Opinion
804
April 18, 2002.
Order, Supreme Court, New York County (Robert Lippmann, J.), entered August 1, 2001, which, inter alia, granted defendants' respective motion and cross motion for summary judgment dismissing the complaint, unanimously affirmed, without costs.
ANTHONY L. TERSIGNI, for plaintiff-appellant.
RENéE L. CYR STEVE S. EFRON JULIAN L. KALKSTEIN, for defendants-respondents.
Before: Tom, J.P., Andrias, Buckley, Wallach, Lerner, JJ.
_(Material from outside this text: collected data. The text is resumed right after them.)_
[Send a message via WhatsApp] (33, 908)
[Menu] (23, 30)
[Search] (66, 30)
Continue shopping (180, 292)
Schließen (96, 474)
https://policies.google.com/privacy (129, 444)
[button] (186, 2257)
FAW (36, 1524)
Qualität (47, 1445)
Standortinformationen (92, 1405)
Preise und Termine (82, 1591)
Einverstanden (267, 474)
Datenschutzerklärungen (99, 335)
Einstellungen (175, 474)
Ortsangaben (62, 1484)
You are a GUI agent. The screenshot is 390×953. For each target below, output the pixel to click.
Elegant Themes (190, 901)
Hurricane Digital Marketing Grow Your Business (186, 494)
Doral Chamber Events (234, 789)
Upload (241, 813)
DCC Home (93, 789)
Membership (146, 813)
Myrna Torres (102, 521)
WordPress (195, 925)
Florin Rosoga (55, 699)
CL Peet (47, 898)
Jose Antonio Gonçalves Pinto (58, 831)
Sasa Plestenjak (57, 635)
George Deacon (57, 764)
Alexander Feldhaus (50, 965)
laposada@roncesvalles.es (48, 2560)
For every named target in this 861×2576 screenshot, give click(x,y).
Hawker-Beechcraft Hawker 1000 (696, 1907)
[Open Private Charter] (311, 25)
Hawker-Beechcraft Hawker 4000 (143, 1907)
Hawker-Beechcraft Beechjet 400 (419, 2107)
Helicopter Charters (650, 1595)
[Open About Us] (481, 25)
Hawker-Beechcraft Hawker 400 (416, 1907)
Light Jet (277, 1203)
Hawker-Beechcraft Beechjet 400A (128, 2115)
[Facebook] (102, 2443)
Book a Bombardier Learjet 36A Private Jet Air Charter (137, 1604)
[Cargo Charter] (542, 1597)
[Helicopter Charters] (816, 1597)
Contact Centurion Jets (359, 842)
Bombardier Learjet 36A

The complaint alleging false arrest and imprisonment was properly dismissed since defendants met their burden to demonstrate that plaintiff's arrest as well as his ensuing pre-arraignment incarceration, were supported by probable cause (see, Broughton v. State of New York, 37 N.Y.2d 451, cert denied sub nom. Schanbarger v. Kellogg, 423 U.S. 929; Shapiro v. County of Nassau, 202 A.D.2d 358, lv denied 83 N.Y.2d 760). In this connection, the record sufficiently establishes that plaintiff, while operating his vehicle, was observed by the arresting officers at a toll booth area waiting to pay his toll; that he appeared to the officers to be unsteady and confused, and smelled of alcohol; and that his face appeared flushed and his eyes, watery and bloodshot. In addition, while plaintiff was still in the toll plaza, two other cars pulled into the plaza, and the drivers of those vehicles informed the officers that their cars had been struck by plaintiff's automobile and that plaintiff, subsequent to the vehicular contact, had failed to stop. Under these circumstances, the officers were amply justified in arresting defendant.
We have considered plaintiff's other arguments and find them unavailing.
THIS CONSTITUTES THE DECISION AND ORDER OF THE SUPREME COURT, APPELLATE DIVISION, FIRST DEPARTMENT.